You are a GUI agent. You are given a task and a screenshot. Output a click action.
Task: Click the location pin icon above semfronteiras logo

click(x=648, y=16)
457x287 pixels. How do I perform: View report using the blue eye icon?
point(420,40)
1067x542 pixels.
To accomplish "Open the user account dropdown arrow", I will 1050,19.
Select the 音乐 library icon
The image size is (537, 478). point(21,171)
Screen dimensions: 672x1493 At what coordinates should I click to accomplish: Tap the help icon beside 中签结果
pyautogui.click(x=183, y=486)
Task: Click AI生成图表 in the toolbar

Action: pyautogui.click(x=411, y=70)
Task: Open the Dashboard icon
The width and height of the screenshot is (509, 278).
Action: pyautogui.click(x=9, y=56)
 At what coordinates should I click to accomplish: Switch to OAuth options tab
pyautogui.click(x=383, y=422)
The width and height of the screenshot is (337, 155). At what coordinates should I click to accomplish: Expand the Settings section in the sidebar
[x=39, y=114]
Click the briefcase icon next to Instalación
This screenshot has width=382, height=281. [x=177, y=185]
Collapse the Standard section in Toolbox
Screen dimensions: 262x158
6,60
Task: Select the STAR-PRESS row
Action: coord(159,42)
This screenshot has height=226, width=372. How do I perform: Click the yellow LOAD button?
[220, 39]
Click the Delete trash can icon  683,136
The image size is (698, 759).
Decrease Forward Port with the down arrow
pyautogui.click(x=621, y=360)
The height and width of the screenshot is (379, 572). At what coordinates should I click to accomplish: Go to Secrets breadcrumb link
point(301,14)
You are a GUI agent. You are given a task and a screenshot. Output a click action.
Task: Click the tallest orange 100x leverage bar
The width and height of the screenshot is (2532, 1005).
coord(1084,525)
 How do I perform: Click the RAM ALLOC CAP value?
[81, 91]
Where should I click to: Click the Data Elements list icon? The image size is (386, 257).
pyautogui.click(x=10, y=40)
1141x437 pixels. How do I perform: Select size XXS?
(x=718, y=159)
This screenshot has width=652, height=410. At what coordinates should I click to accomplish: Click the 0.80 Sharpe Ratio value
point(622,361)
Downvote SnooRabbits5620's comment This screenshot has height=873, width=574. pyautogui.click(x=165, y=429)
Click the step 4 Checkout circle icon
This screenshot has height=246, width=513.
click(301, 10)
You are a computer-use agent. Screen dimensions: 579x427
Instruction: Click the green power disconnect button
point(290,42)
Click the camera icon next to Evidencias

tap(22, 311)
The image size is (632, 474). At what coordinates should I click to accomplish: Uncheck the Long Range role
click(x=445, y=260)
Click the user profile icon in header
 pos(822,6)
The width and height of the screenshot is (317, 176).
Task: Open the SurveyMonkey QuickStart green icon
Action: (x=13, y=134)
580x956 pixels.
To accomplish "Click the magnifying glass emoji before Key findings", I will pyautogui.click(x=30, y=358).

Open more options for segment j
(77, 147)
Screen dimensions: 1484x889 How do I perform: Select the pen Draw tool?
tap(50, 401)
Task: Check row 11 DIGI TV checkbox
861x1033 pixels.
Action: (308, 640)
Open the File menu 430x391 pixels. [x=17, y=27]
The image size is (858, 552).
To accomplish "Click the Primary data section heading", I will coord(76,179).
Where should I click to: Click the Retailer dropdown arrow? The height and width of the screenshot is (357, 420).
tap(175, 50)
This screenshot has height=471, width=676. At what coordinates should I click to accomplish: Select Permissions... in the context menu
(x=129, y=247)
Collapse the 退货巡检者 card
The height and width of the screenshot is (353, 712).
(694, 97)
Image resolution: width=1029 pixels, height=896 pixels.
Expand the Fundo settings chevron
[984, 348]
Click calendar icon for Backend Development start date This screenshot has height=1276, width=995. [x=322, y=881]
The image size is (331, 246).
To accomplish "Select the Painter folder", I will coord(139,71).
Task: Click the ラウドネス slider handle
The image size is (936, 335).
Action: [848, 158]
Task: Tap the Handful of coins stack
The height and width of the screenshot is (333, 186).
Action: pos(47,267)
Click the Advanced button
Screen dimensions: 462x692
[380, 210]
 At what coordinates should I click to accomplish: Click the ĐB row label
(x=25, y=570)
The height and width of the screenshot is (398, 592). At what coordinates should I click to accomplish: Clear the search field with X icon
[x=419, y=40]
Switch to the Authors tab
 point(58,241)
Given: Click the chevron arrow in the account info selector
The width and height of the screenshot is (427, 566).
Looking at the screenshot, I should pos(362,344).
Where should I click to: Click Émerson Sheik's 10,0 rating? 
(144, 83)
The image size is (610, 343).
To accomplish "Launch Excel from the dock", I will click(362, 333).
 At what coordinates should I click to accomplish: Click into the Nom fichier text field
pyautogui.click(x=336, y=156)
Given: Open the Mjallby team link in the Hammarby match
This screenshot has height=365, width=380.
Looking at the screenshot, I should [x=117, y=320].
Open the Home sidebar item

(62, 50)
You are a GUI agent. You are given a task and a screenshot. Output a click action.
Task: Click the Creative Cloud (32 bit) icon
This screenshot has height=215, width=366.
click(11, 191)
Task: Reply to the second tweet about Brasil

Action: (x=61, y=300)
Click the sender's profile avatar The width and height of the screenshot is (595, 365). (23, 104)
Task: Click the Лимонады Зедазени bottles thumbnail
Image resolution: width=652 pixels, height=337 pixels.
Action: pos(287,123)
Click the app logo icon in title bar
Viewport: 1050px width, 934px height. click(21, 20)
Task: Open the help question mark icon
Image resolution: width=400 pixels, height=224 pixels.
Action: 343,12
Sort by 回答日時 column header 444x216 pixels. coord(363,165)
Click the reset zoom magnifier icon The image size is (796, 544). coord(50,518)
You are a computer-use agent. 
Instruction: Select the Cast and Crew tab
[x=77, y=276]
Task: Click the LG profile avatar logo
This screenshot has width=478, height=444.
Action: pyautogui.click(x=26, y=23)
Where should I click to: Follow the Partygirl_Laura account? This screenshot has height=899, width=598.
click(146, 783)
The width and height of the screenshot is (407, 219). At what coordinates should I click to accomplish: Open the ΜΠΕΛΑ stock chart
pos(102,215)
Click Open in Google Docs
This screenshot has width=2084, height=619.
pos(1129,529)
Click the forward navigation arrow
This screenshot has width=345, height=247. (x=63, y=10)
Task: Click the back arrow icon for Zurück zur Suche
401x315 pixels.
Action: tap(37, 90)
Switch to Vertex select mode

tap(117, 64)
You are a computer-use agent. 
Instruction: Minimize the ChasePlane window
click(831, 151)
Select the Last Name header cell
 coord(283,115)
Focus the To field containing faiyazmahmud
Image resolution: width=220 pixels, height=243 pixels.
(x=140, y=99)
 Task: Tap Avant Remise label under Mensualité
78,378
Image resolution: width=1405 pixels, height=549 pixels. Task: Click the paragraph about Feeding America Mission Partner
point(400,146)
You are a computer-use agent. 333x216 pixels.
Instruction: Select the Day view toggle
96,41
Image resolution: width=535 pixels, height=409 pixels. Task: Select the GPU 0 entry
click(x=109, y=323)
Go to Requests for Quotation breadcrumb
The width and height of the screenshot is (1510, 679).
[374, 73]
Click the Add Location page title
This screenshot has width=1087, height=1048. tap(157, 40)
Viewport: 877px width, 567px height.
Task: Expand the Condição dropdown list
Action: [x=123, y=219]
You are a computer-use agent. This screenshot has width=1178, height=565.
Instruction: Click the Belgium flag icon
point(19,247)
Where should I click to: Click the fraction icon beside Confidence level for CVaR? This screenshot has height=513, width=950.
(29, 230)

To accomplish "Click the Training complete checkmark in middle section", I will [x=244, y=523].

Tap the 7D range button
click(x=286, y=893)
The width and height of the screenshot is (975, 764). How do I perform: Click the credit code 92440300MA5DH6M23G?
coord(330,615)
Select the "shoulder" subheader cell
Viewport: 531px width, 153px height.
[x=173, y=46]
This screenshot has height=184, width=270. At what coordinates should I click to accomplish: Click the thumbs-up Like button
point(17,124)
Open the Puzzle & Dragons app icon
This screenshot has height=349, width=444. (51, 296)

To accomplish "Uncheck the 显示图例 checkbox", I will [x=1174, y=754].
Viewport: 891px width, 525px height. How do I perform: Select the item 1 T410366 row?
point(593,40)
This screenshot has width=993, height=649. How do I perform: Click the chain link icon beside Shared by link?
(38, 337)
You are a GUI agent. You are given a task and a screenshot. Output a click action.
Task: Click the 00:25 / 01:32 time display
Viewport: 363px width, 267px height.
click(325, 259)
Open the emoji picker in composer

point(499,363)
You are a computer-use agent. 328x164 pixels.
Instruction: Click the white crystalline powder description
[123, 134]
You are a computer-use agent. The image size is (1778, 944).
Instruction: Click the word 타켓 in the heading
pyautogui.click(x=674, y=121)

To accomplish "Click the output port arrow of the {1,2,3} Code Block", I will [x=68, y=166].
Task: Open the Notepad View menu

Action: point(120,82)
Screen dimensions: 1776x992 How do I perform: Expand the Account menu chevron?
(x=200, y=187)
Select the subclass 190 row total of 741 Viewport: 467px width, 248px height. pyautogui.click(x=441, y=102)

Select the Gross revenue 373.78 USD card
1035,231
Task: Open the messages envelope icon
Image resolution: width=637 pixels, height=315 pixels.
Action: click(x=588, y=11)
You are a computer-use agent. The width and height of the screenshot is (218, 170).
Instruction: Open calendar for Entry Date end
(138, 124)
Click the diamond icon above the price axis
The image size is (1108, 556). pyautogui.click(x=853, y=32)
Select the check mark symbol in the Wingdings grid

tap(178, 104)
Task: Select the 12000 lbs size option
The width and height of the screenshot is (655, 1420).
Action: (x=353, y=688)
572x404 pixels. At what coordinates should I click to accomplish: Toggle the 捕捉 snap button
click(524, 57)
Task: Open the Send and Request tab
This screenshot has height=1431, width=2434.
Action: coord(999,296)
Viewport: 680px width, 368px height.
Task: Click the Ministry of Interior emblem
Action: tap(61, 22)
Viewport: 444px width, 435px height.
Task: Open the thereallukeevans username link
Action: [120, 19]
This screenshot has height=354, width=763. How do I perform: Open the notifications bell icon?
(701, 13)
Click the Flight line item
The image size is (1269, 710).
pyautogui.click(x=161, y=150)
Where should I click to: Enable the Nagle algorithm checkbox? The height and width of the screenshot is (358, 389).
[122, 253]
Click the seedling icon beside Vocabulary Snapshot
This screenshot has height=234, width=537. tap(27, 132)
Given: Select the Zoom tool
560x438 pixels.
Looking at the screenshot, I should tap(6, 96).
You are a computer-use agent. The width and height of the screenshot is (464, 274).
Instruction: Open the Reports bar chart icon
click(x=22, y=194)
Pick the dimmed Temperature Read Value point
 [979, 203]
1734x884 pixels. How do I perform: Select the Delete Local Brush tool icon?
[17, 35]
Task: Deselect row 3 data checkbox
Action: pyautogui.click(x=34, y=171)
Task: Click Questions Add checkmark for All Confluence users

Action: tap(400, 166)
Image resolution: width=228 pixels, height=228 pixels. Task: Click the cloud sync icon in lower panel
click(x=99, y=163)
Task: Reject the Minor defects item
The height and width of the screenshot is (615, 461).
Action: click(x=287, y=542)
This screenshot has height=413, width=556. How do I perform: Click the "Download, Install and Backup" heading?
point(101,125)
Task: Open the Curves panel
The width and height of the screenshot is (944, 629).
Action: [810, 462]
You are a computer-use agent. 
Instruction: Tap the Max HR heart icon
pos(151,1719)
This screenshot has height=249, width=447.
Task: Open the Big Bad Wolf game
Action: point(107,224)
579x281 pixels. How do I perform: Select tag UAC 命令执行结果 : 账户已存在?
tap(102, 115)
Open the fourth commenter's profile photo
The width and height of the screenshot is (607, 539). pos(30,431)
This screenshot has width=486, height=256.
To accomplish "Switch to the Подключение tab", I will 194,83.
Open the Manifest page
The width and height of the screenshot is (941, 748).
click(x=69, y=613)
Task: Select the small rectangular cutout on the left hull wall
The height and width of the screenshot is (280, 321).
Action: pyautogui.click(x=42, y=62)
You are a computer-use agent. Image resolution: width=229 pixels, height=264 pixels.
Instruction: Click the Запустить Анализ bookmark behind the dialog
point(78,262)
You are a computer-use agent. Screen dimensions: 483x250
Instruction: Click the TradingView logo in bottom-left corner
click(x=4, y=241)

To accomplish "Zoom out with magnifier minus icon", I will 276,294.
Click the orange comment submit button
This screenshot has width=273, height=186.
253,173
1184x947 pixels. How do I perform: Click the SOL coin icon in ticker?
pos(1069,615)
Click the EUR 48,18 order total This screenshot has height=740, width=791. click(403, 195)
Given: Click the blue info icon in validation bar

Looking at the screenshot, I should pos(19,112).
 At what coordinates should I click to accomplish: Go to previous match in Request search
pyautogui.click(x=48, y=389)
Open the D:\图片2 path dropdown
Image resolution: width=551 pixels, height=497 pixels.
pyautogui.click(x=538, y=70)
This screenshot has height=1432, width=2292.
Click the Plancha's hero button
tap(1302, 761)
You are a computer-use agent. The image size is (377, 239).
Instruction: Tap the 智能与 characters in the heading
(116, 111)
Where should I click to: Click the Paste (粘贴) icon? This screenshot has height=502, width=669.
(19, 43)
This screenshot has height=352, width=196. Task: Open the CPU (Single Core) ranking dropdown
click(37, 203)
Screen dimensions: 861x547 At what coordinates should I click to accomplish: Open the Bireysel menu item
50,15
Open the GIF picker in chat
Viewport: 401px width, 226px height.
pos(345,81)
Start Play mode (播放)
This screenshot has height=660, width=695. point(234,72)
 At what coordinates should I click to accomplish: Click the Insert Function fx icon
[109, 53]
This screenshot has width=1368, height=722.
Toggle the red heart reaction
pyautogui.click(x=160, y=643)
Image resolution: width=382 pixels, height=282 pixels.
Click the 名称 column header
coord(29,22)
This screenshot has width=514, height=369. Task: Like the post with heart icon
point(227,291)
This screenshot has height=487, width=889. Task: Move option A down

WORK TASK:
Where a line of the data holds "total", show that line.

RESPONSE:
Select the subclass 190 row total of 741 Viewport: 467px width, 248px height. pyautogui.click(x=441, y=102)
Click the EUR 48,18 order total This screenshot has height=740, width=791. click(403, 195)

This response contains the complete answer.